Art. II. Multiplication miraculeuse des langues. « Moise tient tout le genre humain rassemblé sur l’Euphrate à la ville de Babel, & ne parlant qu’une même langue, environ huit cent ans avant lui. Toute son histoire tomboit en poussiere devant deux inscriptions antérieures, en deux langues différentes. Un homme qui agit avec cette confiance, trouvoit sans doute la preuve & non la réfutation de ses dates dans les monumens égyptiens qu’il connoissoit parfaitement.
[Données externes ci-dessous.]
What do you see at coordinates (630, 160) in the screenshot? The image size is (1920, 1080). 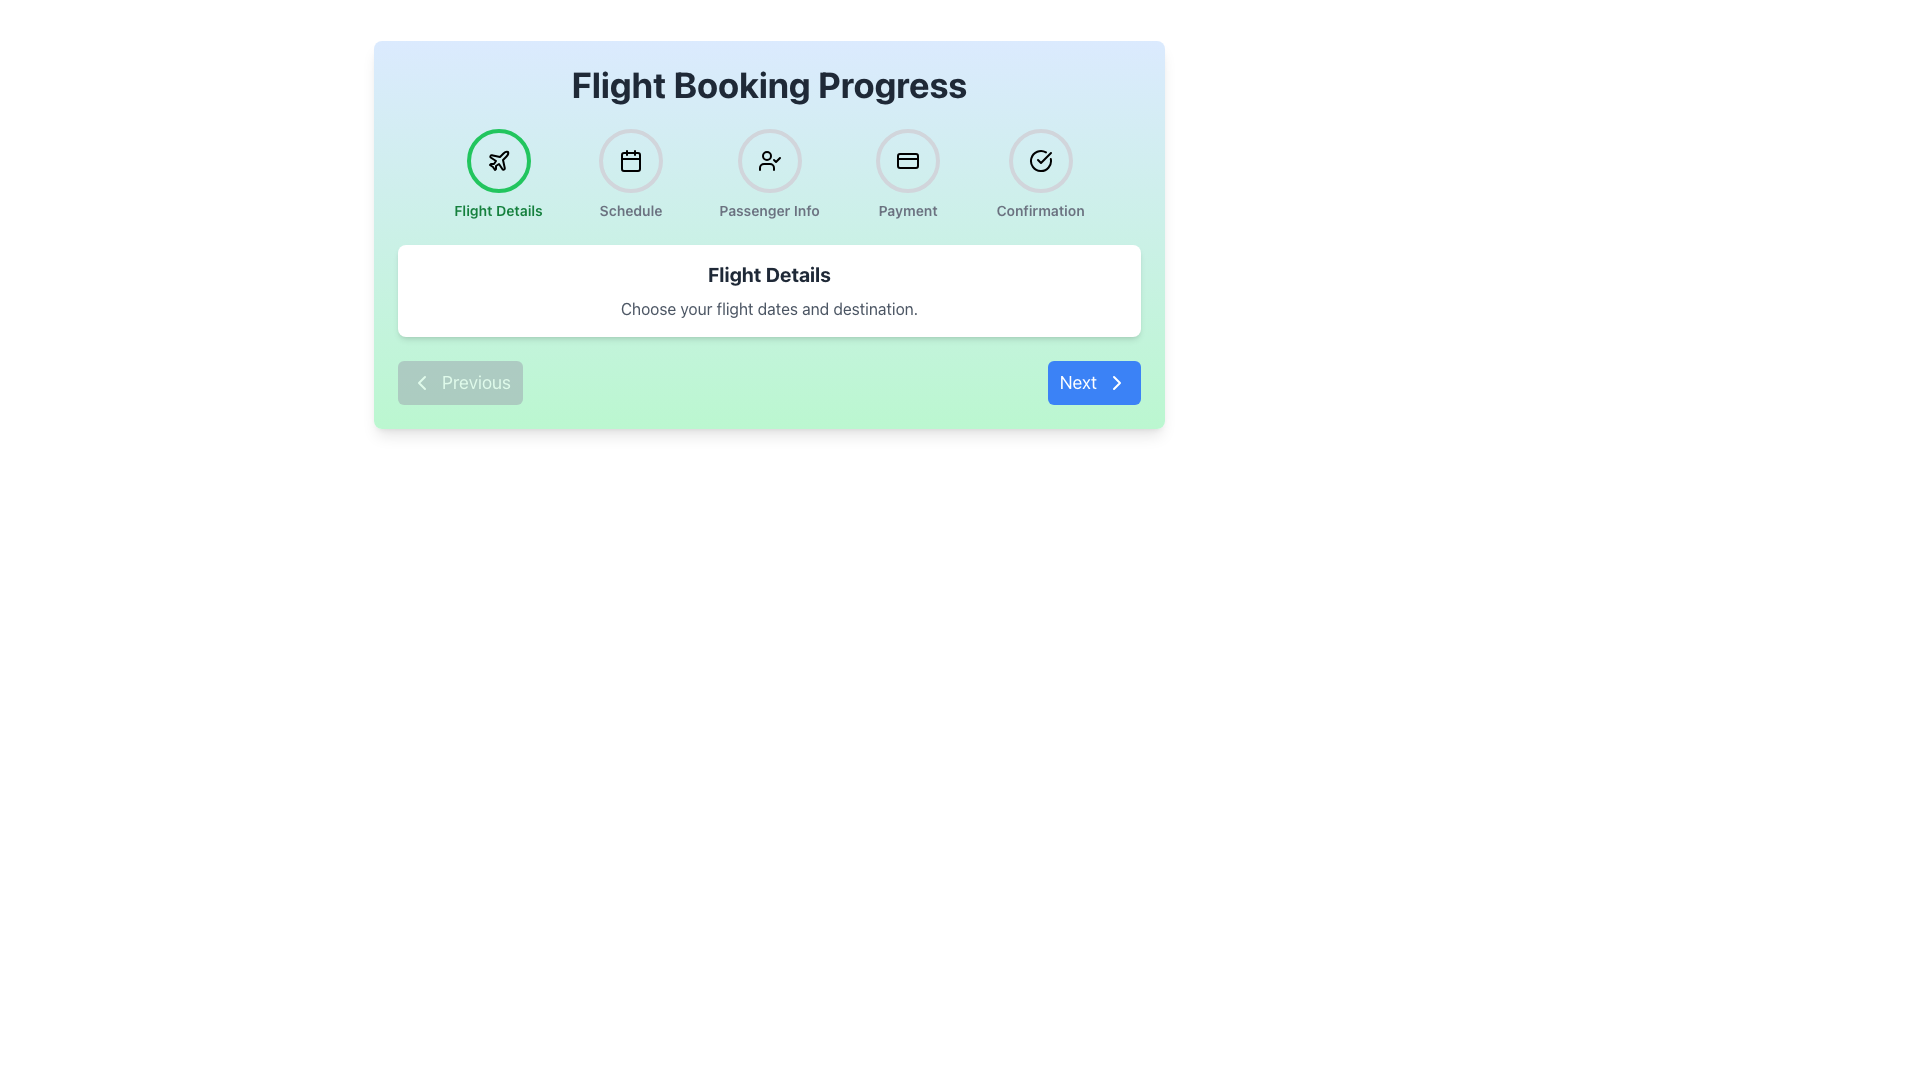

C’est plûtôt l’exactitude de son récit qui réfute par avance les fables postérieurement introduites dans les annales égyptiennes.

» Ce point d’histoire est important : considérons le par parties, & regardons toujours à côté de Moise, si la nature & la société nous offrent les vestiges & les preuves de ce qu’il avance.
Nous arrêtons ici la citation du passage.